Tariq Ammar Almoabady ¹ Yasser Mohammad Alblawi ¹ Ahmad Emad Albalawi ¹ Majed Aborokbah ¹ Manimurugan S ¹ AHMED D. SAAD ALJUHANI ¹ Hussain Aldawood ² Tawfiq Alashoor ³ Karthikeyan P ^1,4*

• ¹ University of Tabuk, Tabuk, Tabuk, Saudi Arabia
• ² NEOM, Tabuk city, Saudi Arabia
• ³ University of Copenhagen, Copenhagen, Capital Region of Denmark, Denmark
• ⁴ RV University, Bengaluru, India

This paper introduces a comprehensive methodology designed to enhance Cyber Situational Awareness by integrating Isolation Forest and Autoencoder algorithms, Structured Threat Information Expression (STIX) implementation, and ontology development. This study emphasizes the crucial role of the Isolation Forest algorithm, which is renowned for its efficiency, scalability, and robustness in identifying anomalies in high-dimensional cybersecurity datasets.

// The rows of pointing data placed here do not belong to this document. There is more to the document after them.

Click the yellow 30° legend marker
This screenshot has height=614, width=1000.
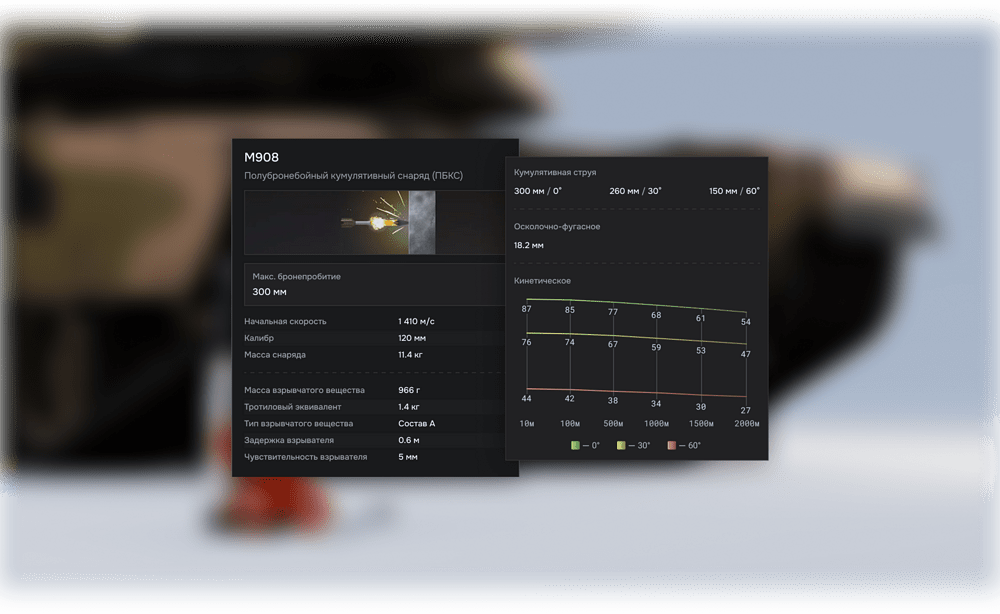pyautogui.click(x=622, y=445)
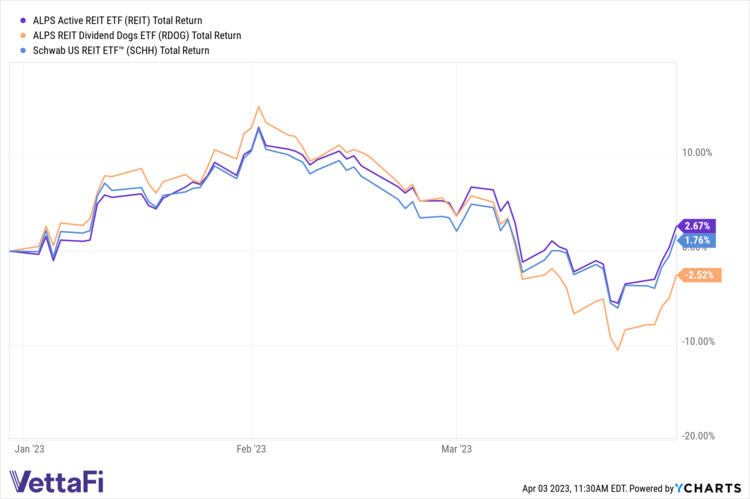Click the orange -2.52% value tag

coord(698,275)
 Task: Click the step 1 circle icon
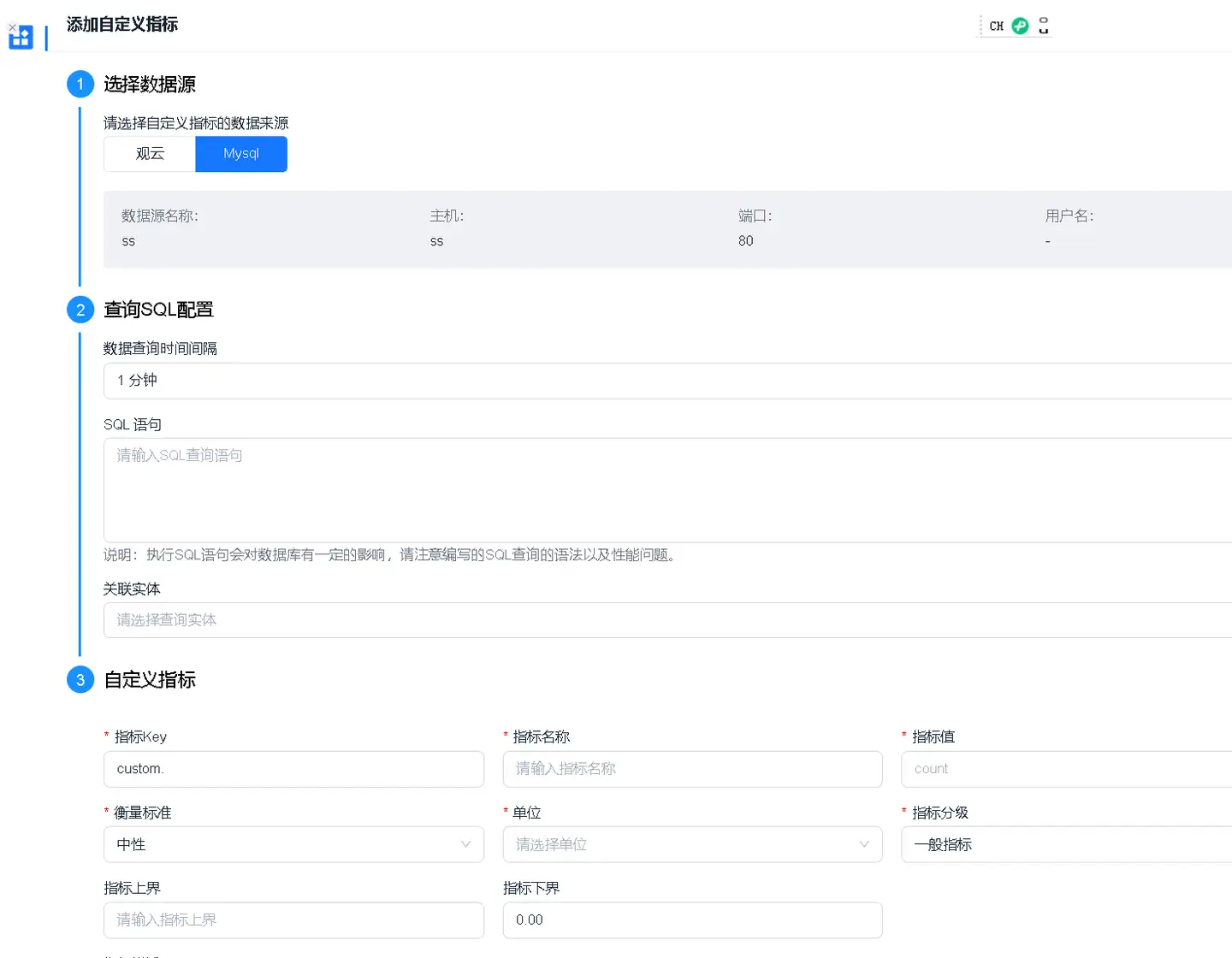point(80,84)
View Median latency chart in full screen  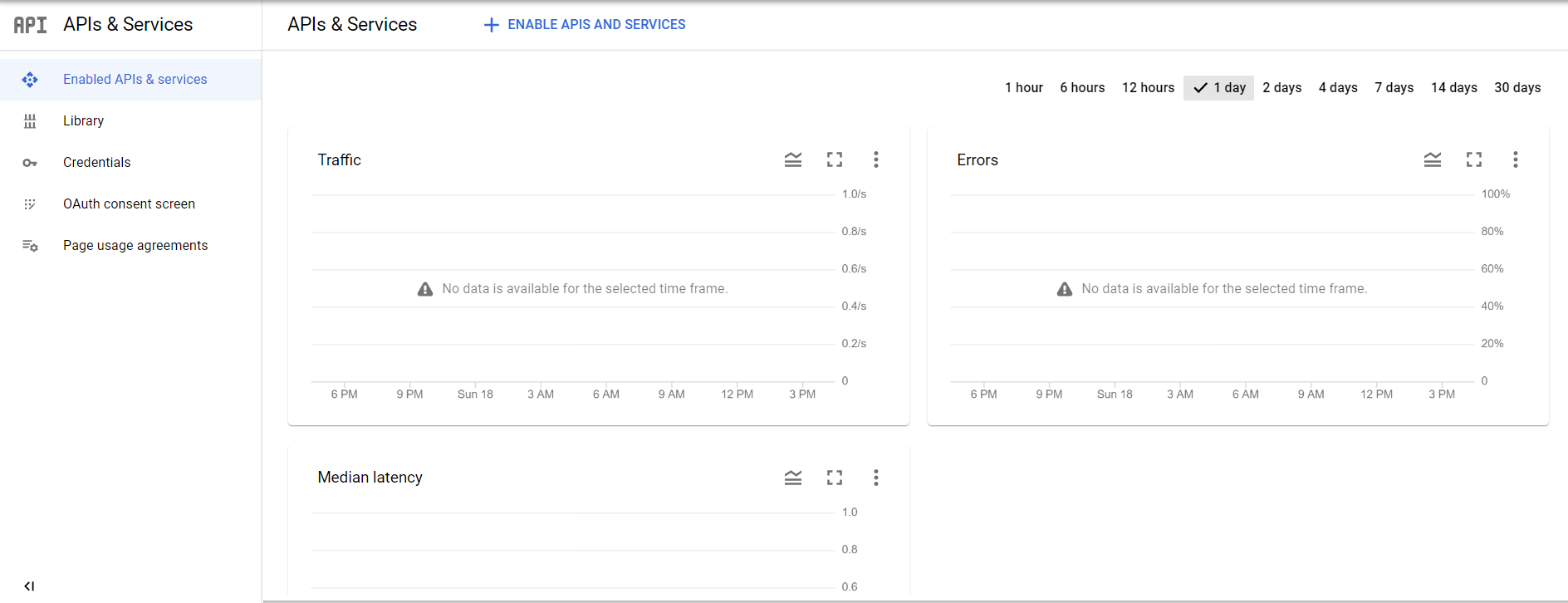click(x=834, y=478)
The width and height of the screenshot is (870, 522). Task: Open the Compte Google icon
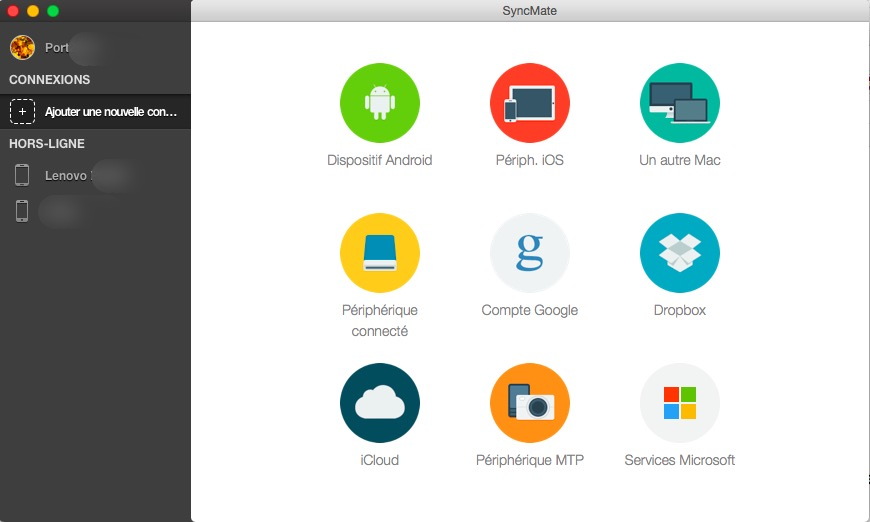pyautogui.click(x=529, y=253)
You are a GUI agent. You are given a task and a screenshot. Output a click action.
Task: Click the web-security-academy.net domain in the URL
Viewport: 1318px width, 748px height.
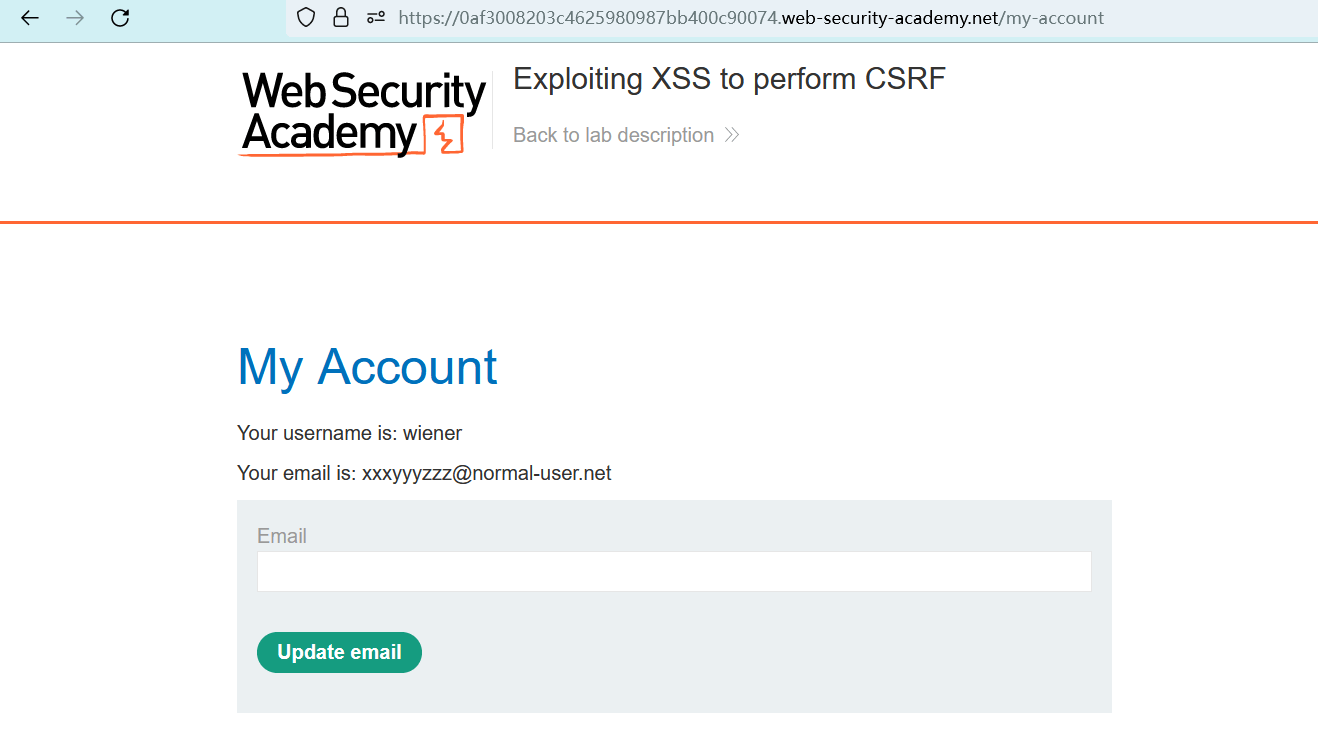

In combination, autoencoders offer nonlinear detection capabilities, feature learning, and adaptability. The proposed dual approach significantly improves proactive anomaly detection. Furthermore, the integration of STIX standardizes threat information expression, which enhances cyber threat intelligence. Feature mapping enriches datasets with contextual threat information, and ontology development facilitates structured knowledge representation in the cybersecurity domain, which facilitates dynamic assessment and semantic correlation of threat intelligence data. A comparative analysis of the unsupervised machine learning algorithms Isolation Forest, Local Outlier Factor (LOF), and Autoencoder was conducted on the UNSW-NB15 dataset. The proposed model outperformed the others in terms of all metrics, achieving 95% accuracy, 99% F1 score, and 94.60% recall rate, demonstrating its superior effectiveness relative to enhancing cybersecurity situational awareness.